Alternative hypothesis (HA): The independent variables have linear significant association
with the dependent variable.
As 0.0<0.05, therefore, the null hypothesis is rejected at 5% level of significance. The null
hypothesis of the insignificant linear association between explanatory (independent) and
response (dependent) variable is rejected with 95% probability. Finally, it could be
interpreted that the all the explanatory factors are linearly and significantly associated with
the response variable.
The slopes between advertise amount and variation of Sales, number of staffs and variation of
sales as well as car spaces and variation of sales are positive. Hence, the linear relevance
between amount of sales and all the dependent variables is direct. That is for one unit
increase in car spaces, number of staffs and advertisement amount, the amount of sales
increases by 0.009673 unit, 0.049954 unit and 0.034506 unit respectively. Similarly, for one
unit decrease of these amounts, the amount of sales decreases by 0.009673 unit, 0.049954
unit and 0.034506 unit respectively (Catalina, Iordache and Caracaleanu 2013).

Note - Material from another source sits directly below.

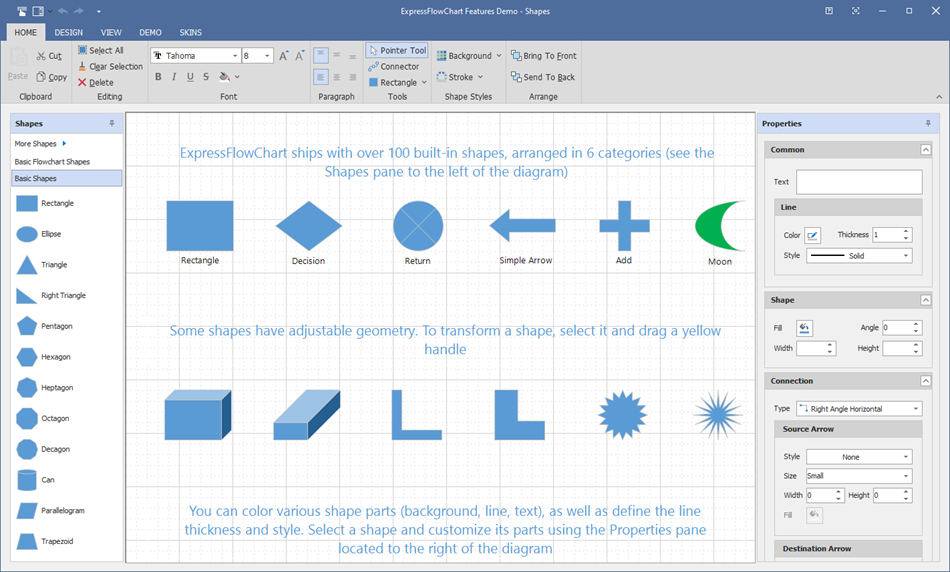The image size is (950, 572).
Task: Switch to the DESIGN ribbon tab
Action: (69, 32)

Conversely, the slope between “HrsTrading” and “Sales$m” is negative. Therefore, the linear
association between amount of sales and trading hours is reciprocal. That is for one unit
increase of trading hours, the amount of sales decreases by 0.00354 unit and vice versa.
The factors having p-value less than 0.05 are accounted as significant factors. The significant
factors have linear significant association between dependent variable and independent
variables. As per the model, two factors are found to be significant that are Advertising
expense and number of staffs. Other two variables are found insignificant (Keith 2014).
The p-value of the predictor variable “Advertising expense” (3.61E-19) is lesser than the p-
value of the predictor variable “Number of staffs” (0.01524). Hence, the significance of
advertising expense is lower than the number of staffs to the amount of sales. It could be
interpreted that the most statistically significant factor to influence the amount of sales is
“Advertising expense”.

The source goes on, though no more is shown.